> [Assignment]:
Lines with the word "computer": copy all of them from the entries below.

> [Material supplied]:
# # # #

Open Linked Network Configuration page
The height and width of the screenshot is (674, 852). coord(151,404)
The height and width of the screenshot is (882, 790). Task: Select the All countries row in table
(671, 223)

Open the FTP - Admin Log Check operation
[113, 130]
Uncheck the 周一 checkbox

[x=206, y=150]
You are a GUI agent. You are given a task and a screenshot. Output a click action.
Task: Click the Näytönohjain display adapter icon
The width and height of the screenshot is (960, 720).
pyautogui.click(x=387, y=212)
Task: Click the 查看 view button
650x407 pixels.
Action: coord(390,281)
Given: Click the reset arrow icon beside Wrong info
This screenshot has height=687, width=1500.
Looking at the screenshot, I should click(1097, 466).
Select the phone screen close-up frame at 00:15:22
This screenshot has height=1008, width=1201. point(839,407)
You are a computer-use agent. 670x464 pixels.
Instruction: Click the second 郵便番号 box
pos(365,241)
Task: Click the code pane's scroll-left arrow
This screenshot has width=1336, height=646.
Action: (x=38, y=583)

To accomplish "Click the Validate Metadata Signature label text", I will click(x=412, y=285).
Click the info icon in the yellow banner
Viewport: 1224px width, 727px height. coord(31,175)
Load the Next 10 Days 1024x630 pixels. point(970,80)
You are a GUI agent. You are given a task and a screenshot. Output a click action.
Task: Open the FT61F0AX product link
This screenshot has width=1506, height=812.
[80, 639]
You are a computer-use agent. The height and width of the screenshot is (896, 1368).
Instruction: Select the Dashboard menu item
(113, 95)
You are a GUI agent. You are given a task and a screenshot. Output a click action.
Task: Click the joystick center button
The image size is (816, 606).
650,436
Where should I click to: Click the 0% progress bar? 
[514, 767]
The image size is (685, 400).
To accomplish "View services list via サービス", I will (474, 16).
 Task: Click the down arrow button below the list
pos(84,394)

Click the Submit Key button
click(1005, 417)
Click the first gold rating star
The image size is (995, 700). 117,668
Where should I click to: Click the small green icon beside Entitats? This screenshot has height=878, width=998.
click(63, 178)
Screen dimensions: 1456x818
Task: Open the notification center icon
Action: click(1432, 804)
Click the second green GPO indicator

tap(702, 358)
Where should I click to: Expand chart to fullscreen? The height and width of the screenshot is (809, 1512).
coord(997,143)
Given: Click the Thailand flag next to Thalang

# # # #

> [Output below]:
You are a computer-use agent. 670x464 pixels.
You are a computer-use agent. The height and width of the screenshot is (896, 1368).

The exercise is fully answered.